In school we meet with students from Cambodia, Ethiopia, Thailand, Vietnam, Nepal, East Timor, Mynamar, Indonesia among others. We share a lot together and interacting and learning with them has been the greatest experience.
I would not have completely told the Israel experience if I don’t talk of the very reason that instigated our coming here in the first place. That’s the fact that agriculturally speaking, the Israelis have learnt to work with less to generate more, go against a presumably sealed fate to nurture their own agricultural Canaan. For one, they have turned the desert green. That’s something most countries are struggling with or unable to do. They have water in plenty. And I mean water in plenty, in a dessert! Pause and think about that. And from where I am standing, I can confidently say it’s no rocket science. Maybe it could do with the very long working hours they put? Yes, sometimes we work 14-15 hours a day!
But worry not for me, it’s not all work without play. Visiting some of the historical sites in Israel has been the most amazing experience. The Old City Jerusalem for instance is wonderful. For a Christian like me, the experience has been magical. When you are here everything is Biblical.
So what has been my greatest lesson and take aways this far? Anything is possible if we set out our agenda right. Israelis are doing incredibly well in farming yet they are in a desert. They are able to feed their people and export their farm produce all over the world. Why can’t we do the same when we have favorable climate in our country? As a country we still have a lot to learn and do in terms of food production and becoming food secure.
There are numerous opportunities in agriculture as a whole so long as our population keeps rising and our need for quality food increases. We have many opportunities in the field of agriculture, from production, value addition, all the way up to marketing. We need to curve our own niche because we will always need food. It is up to us to create jobs for our people. You need to give farmers the recognition they deserve because they feed the community.
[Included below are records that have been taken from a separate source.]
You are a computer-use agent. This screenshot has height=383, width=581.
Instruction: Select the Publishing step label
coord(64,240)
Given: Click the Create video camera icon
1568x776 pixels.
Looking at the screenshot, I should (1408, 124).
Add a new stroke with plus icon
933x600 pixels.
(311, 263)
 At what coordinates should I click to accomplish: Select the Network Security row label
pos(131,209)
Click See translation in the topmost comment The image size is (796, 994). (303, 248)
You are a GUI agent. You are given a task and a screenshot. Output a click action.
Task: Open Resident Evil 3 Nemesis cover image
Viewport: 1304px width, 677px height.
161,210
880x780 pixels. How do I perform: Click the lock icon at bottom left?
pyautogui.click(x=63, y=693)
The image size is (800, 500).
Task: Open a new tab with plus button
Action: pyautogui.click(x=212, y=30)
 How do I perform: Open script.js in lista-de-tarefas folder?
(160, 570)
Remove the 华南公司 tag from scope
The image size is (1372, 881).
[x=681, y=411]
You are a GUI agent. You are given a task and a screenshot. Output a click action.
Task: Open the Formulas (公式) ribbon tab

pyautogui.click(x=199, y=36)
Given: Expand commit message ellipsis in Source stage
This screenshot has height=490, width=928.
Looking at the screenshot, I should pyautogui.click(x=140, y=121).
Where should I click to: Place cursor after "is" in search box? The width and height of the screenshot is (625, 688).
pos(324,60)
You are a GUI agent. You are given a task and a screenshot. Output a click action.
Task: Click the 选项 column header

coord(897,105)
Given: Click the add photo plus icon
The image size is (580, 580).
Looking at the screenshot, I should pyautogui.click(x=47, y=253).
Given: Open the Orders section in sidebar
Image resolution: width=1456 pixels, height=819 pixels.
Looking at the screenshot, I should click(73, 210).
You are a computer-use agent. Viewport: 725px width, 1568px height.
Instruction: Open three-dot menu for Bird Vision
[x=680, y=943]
Do we miss home already? Personally I don’t miss home. Though we are away from home, this place is home away from home. We are a family here. We have each other. I think this is the main reason we don’t miss home unless somebody is missing home chini ya maji. We are occupied most of the time with either work or classes so we scarcely have time to feel homesick. And the other main reason is that we are very busy coming up with solutions that will hopefully solve agricultural problems back home. Personally, I’m planning to create jobs when I get back, teach the upcoming farmers especially those in the village how to do farming in a more advanced way. I also plan to start my own farm. I have particular interest in growing tomatoes, onions, indigenous vegetables among other crops.
Since I have a word count to stick to, I have to pen off. But get this fact, Israel is a beautiful country; forget about what the media tells you. The country is full of different cultures. For this short period we have been here I got the opportunity to make new friends from all over the world. I now have friends in Israel, from London, Brazil, Sweden, USA, Mexico, Canada, Uzbeskistan, Thailand, Cambodia, Ethiopia and many other countries. The experience has been invaluable, and most of all, it has manifested the strength that comes from embracing diversity. I pray that we all may come to realize this basic fact irrespective of our tribes, languages, backgrounds or religion. As for now, from me and all the other JKUAT great minds we have here, we wish you a happy new year, or as it’s put in Israel, ‘Shana Tova!’
Cheers to good health, harmony, peace, love, unity and God’s abundant blessings!